Sur scène, six jeunes femmes asiatiques dansent en faisant virevolter d'immenses drapeaux qui tracent de spectaculaires figures colorées dans l'espace. La musique est classique, mais leur chorégraphie ne l'est pas. Parfaitement synchronisées, avec une grâce qui défie l'apesanteur, elles enchaînent les figures dans une précision qui n'a plus rien d'humain.

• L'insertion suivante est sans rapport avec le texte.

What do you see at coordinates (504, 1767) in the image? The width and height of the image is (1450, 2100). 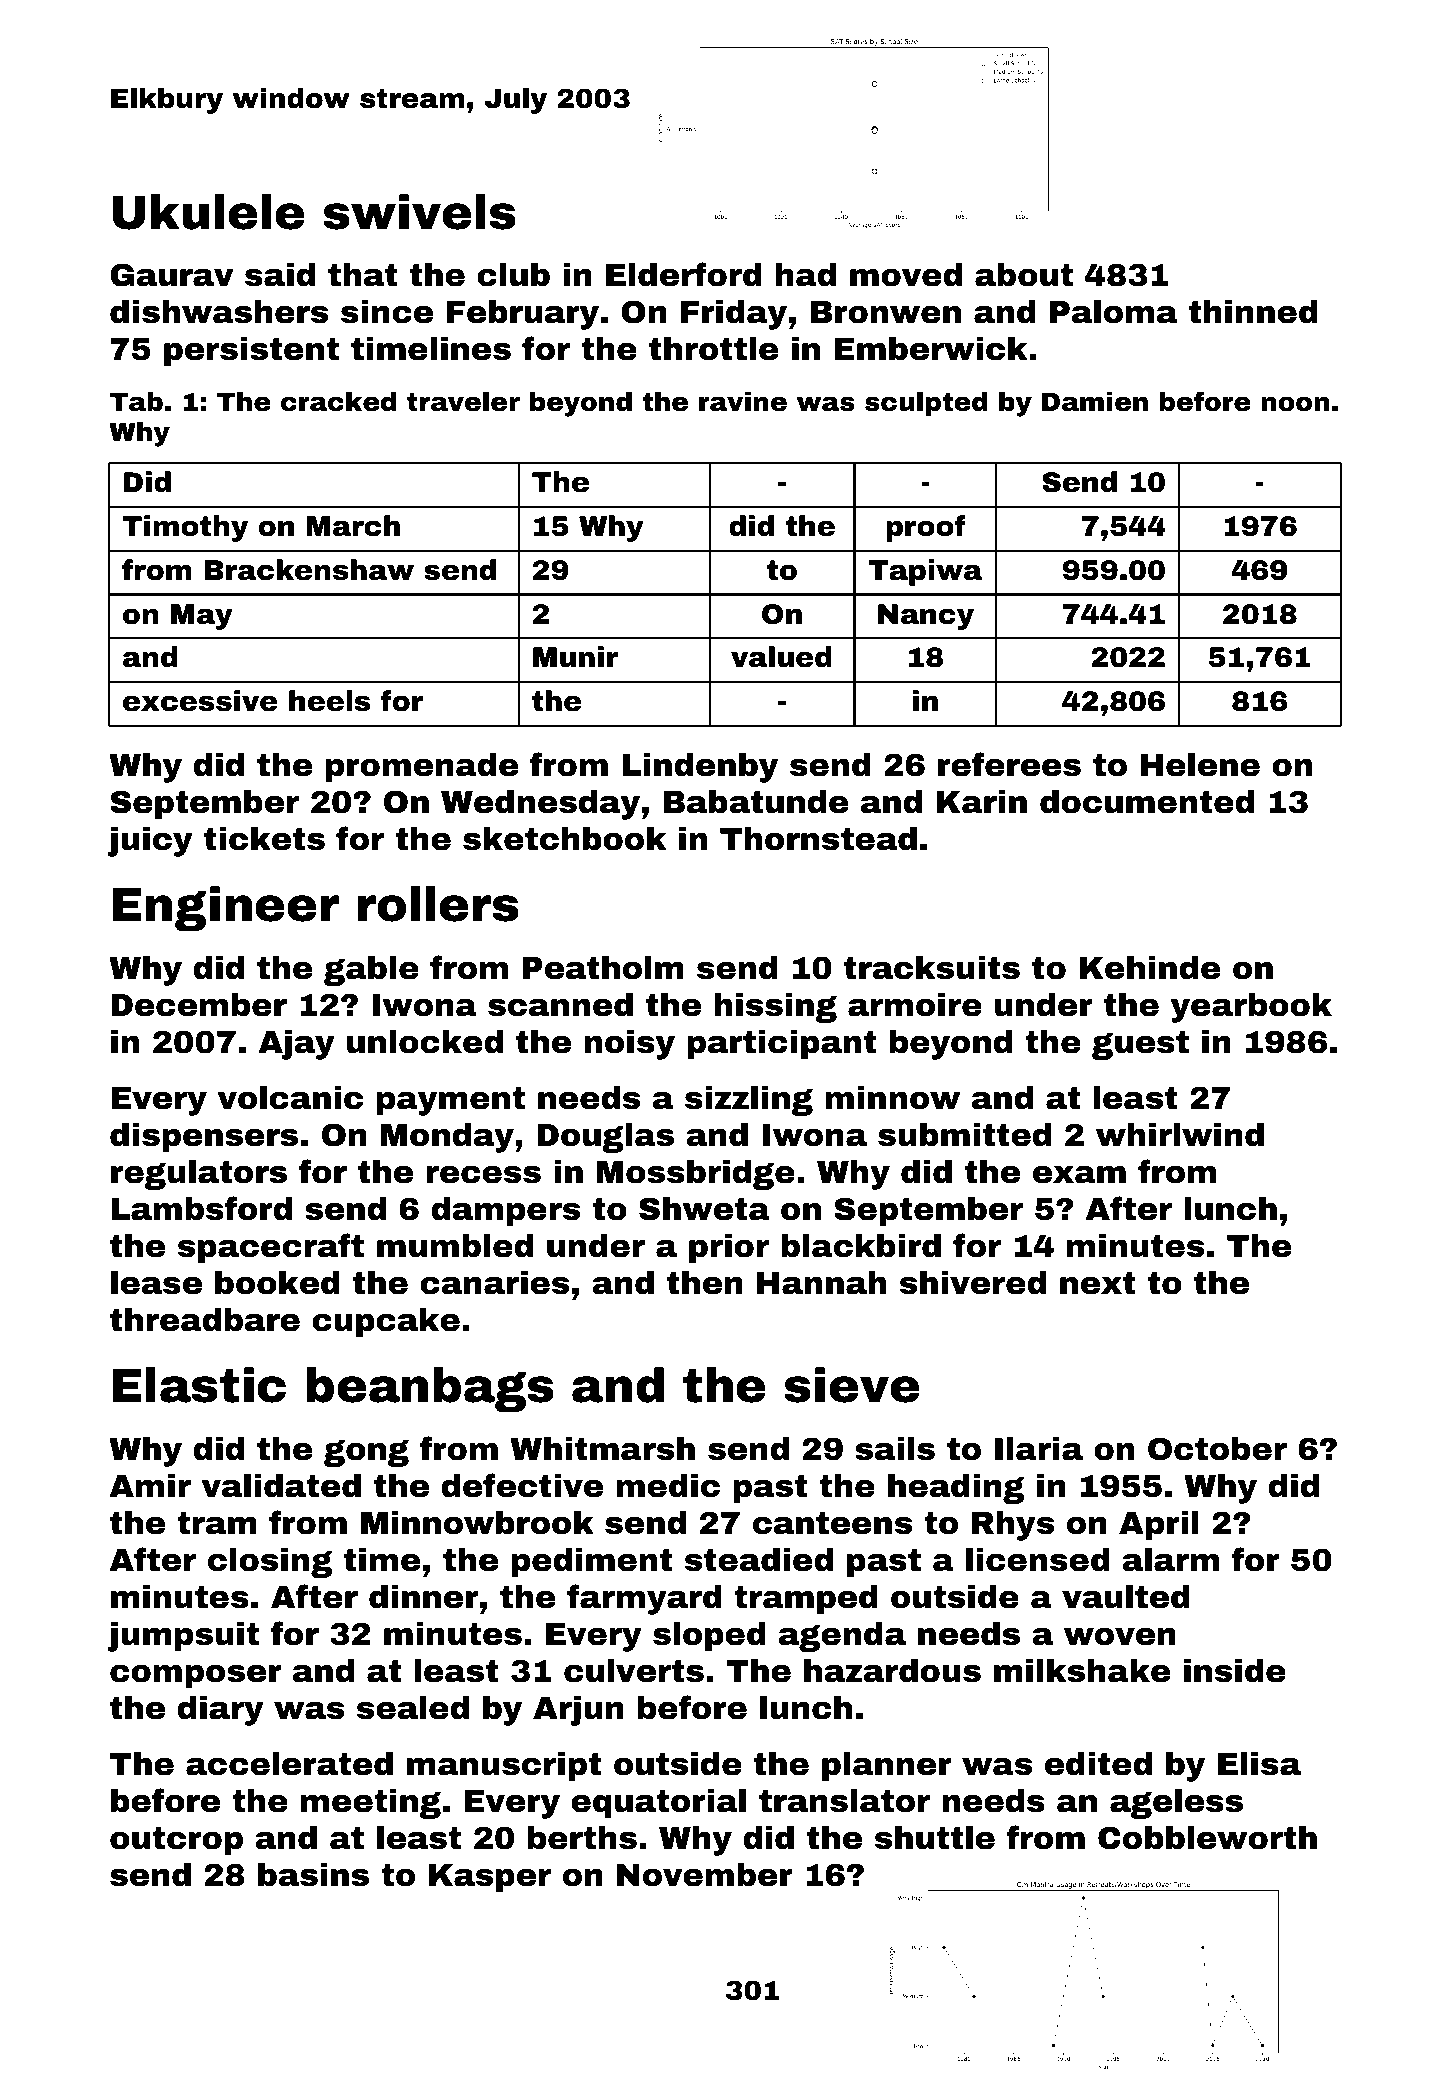 I see `manuscript` at bounding box center [504, 1767].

Installé au milieu du parterre, Nicolas, le metteur en scène, prend des notes à la lueur de sa lampe. Comme toujours au printemps, le théâtre auditionne les artistes susceptibles d'enrichir sa programmation de la saison suivante. La tradition veut que ceux de l'équipe qui le souhaitent s'installent aussi en tant que spectateurs et donnent ensuite leur avis. C'est un moment particulier, convivial, où chacun devient un peu membre d'un jury qui cherche la perle rare capable d'attirer les foules.
Le numéro finit par prendre fin et les jeunes femmes saluent.

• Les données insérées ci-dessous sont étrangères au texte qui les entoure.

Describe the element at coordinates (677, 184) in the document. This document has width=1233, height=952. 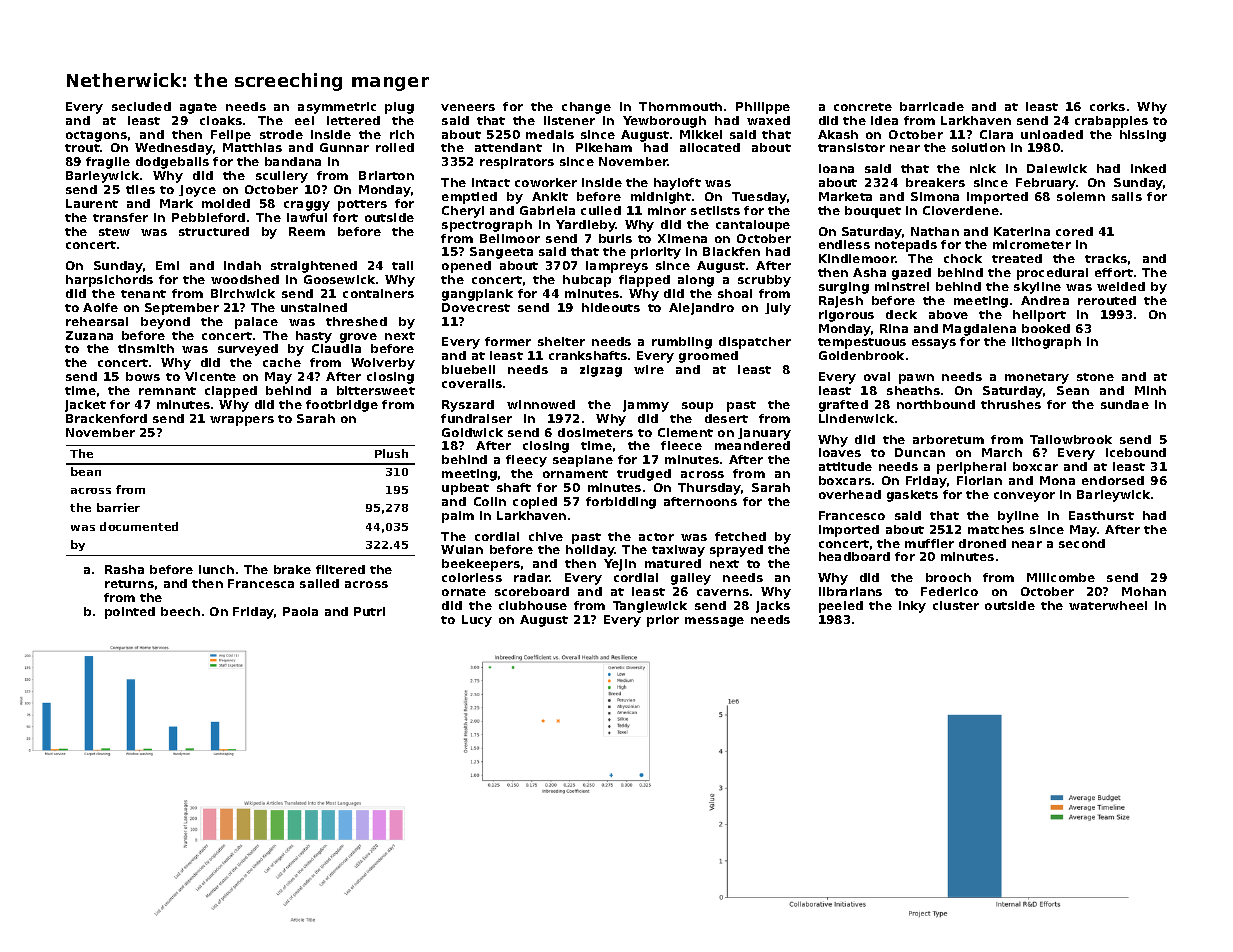
I see `hayloft` at that location.
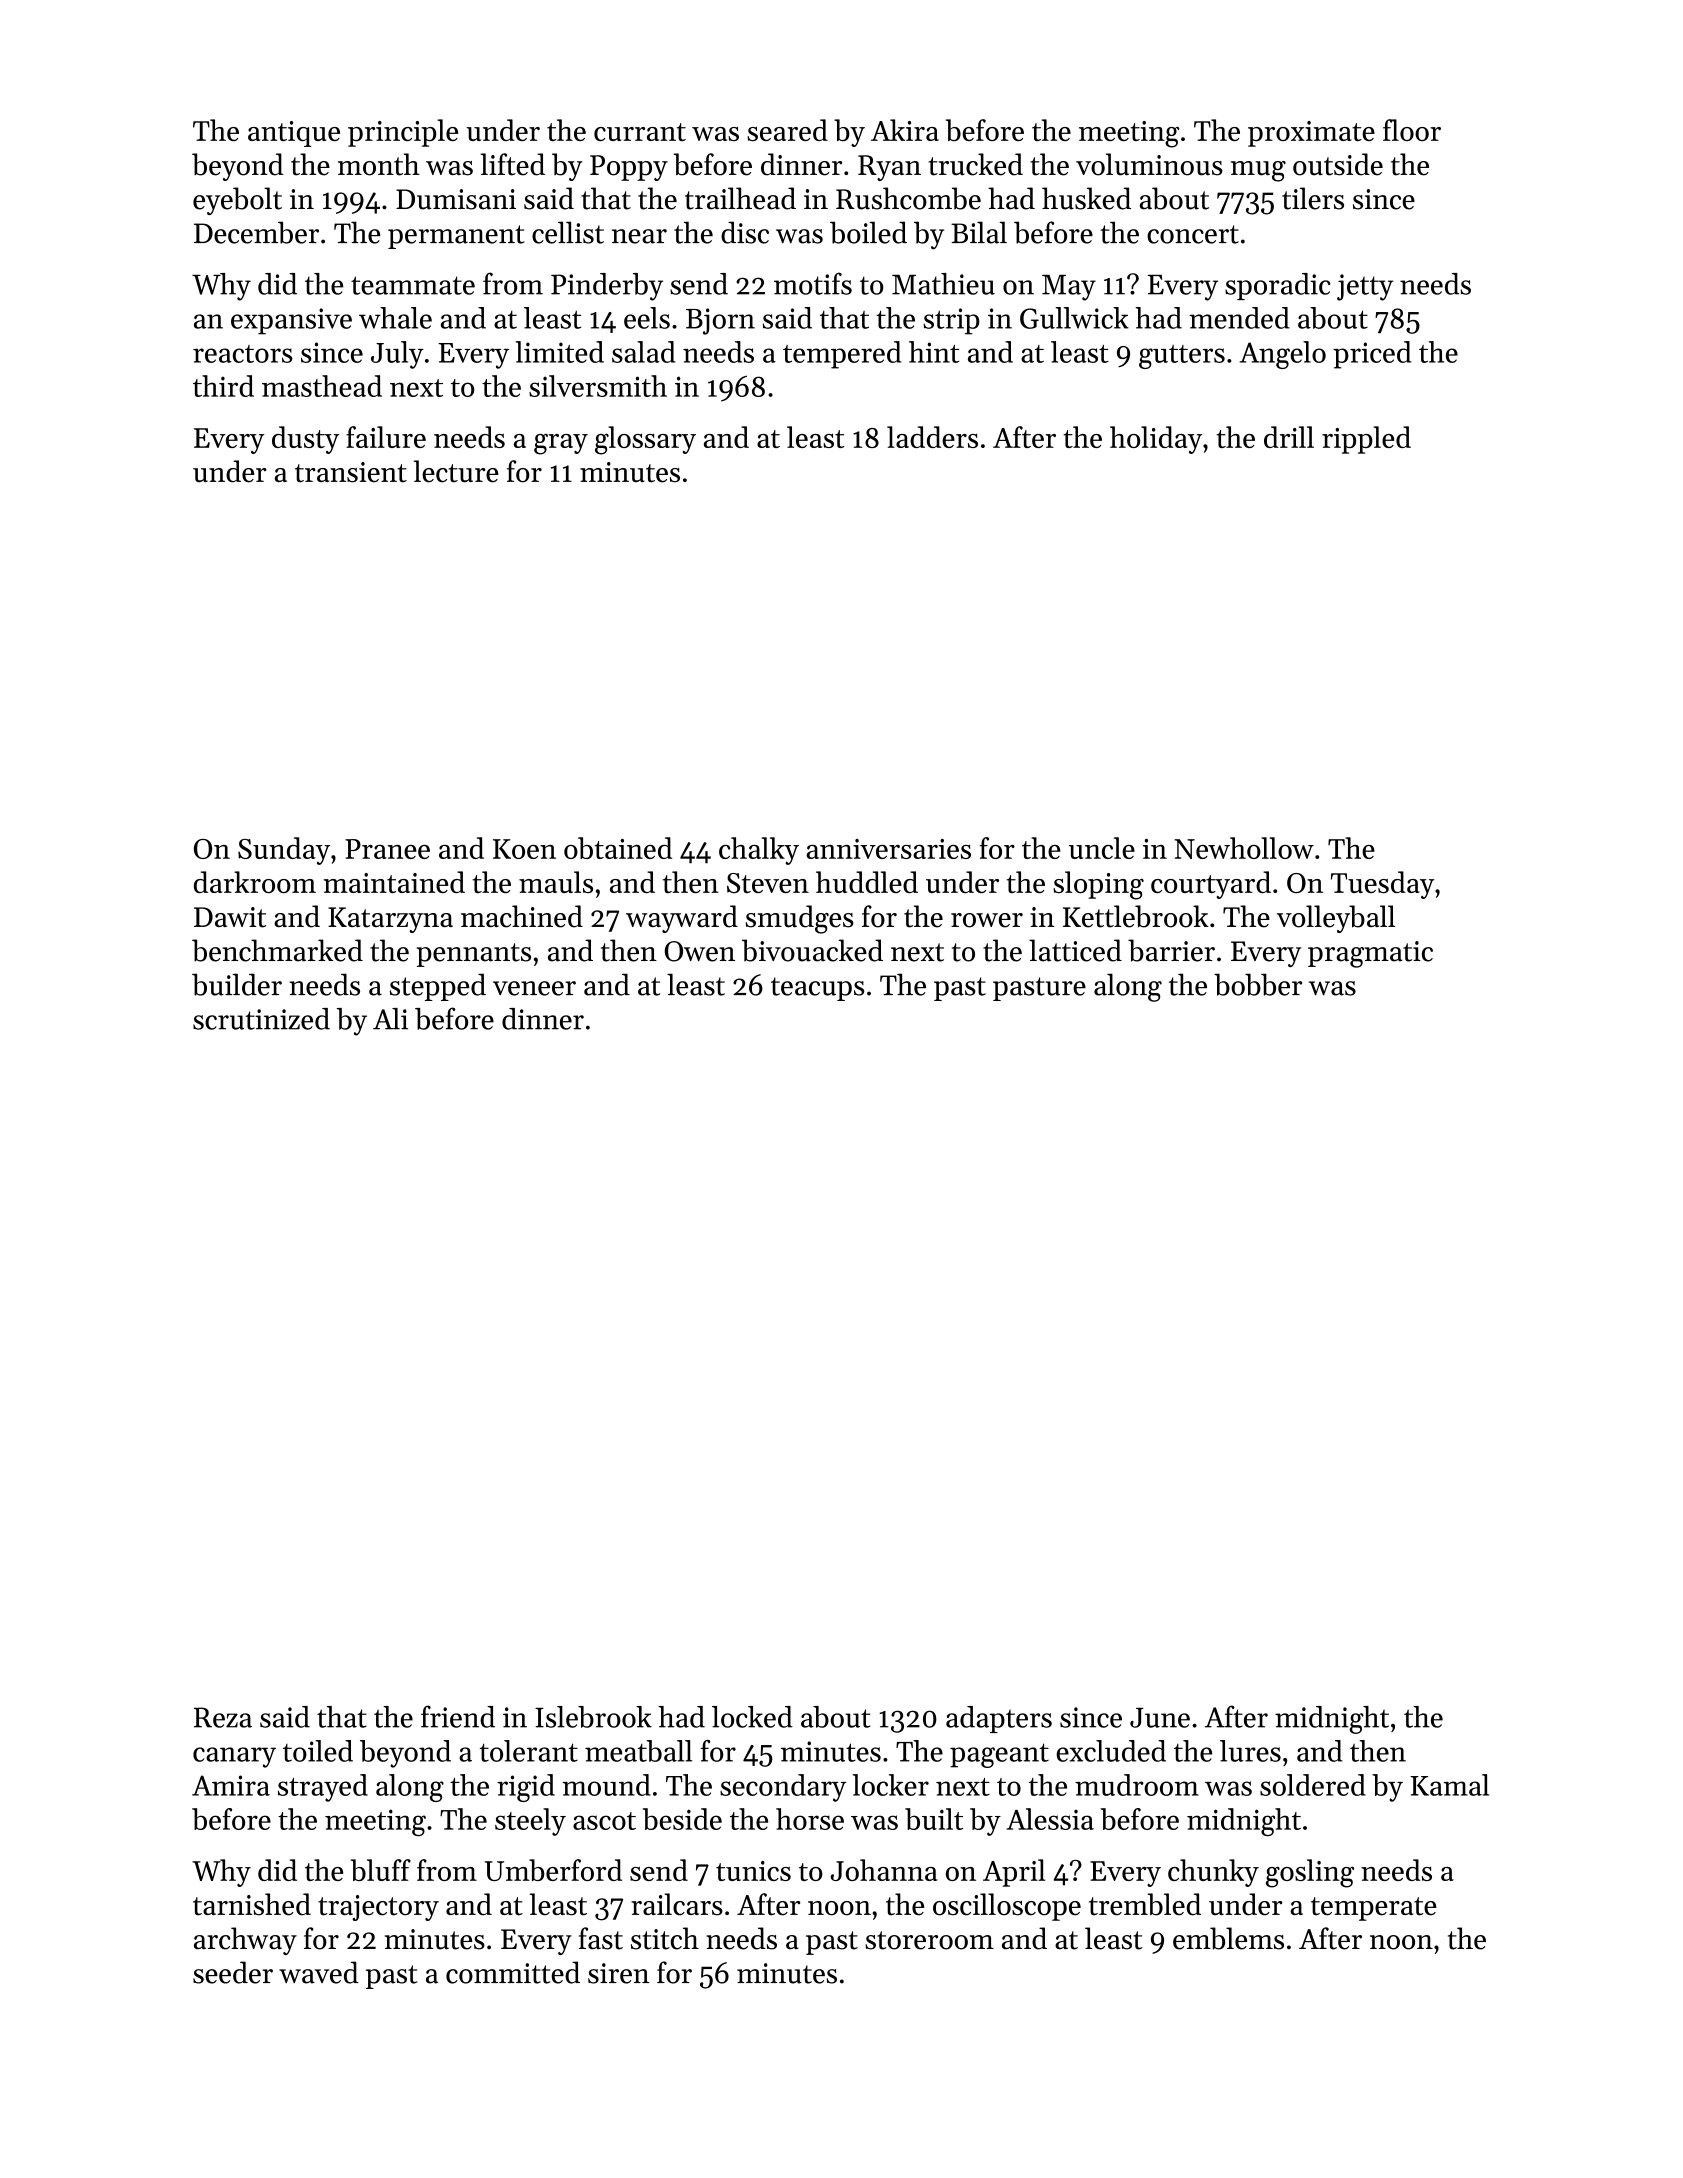 The image size is (1683, 2178). I want to click on seeder, so click(233, 1972).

— Superbe ! s'enthousiasme Nicolas en applaudissant. Quel spectacle ! Je regrette que notre scène ne soit pas complètement adaptée à votre art, mais je vais vous recommander à d'autres établissements. Bravo !
Il les remercie chaleureusement et appelle le numéro suivant. Laura profite du temps de mise en place pour se glisser auprès de ceux qui sont déjà installés. Chantal, Marco et Annie sont là. Arnaud est aussi présent aux côtés de Norbert, cette fois costumé en mousquetaire.
— Pardonnez-moi, murmure Laura, la prof de droit nous a retenus plus longtemps que prévu.
— Tout va bien, souffle Victor. Tu n'as rien manqué. Quelques numéros superbes, mais aucun n'est adapté à notre configuration.
Laura s'assoit près de lui, en K16. Olivier, assis juste devant en J15, se retourne et commente :
— Les filles dansaient magnifiquement, mais notre scène les limite. Dommage, parce que c'était du beau boulot.
Une jeune fille monte sur le plateau. Elle est habillée d'une robe étrange composée de formes géométriques aux couleurs criardes et porte une paire d'ailes bricolées illuminées par des diodes de guirlande de Noël.
— La vache, souffle Olivier, je l'avais pas reconnue.
Il retient un rire. Les autres semblent eux aussi s'amuser à l'avance. Victor explique :
— Elle revient chaque année. Tu dois nous juger peu charitables de nous moquer avant d'avoir vu ce qu'elle propose, mais c'est une petite peste qui s'appuie sur le fait que son père est adjoint au maire pour essayer de nous imposer sa présence…
Nicolas l'accueille sans broncher, de façon tout à fait professionnelle.
— Bonjour, nous avons hâte de voir ce que vous nous proposez cette année. Le plateau est à vous !
Déjà concentrée, le visage crispé comme celui d'une victime de crash aérien, la candidate ne répond pas. Une musique déstructurée résonne tout à coup dans la salle. Dans son fauteuil, Olivier rentre la tête dans les épaules, redoutant le pire.
— Ivresse ! s'écrie l'artiste en étirant ses bras comme si elle était écartelée.
D'une voix rauque, elle scande :
— Fille rousse ! Chat noir ! Enfant bleu ! Oiseau de feu !
Elle hurle. Personne n'envie Nicolas, qui doit demeurer stoïque alors que, dans le fond, telle une bande de cancres, les heureux spectateurs commencent à se gondoler.
— Elle ne nous l'avait pas encore faite celle-là…, murmure Victor, que la performance amuse beaucoup.
Laura ne laisse rien paraître de ce qu'elle pense. Les notes de musique dissonantes se succèdent alors que la demoiselle multicolore se contorsionne sur scène, alternant des poses christiques ou martiales.
— Hiver ! Hiver, ta neige n'est pas la bienvenue ! Insatiable victuaille qui court le long du temps !
Olivier est maintenant secoué de spasmes qu'il tente de réprimer. Laura est agitée par les soubresauts nerveux que Victor imprime à son rang de fauteuils… Coup de gong. La fille se laisse tomber au sol, repliée en position fœtale. Tout le monde espère que c'est la fin. Nicolas cherche déjà ce qu'il va pouvoir lui dire pour la virer sans la vexer, mais la voilà qui se relève sur un accord glissant de violon que l'on malmène.
— Je suis une émanation des nations ! Mitaines, cagoules, petits chaussons, protégez mes ressortissants !
Elle s'immobilise, comme pétrifiée.
Un applaudissement vigoureux éclate dans la salle. Installé au siège N5, Taylor, l'un des habilleurs, s'est levé pour une standing ovation à lui tout seul. Son visage rayonne d'admiration.
— Ça ne va pas nous aider à lui dire non, commente Victor.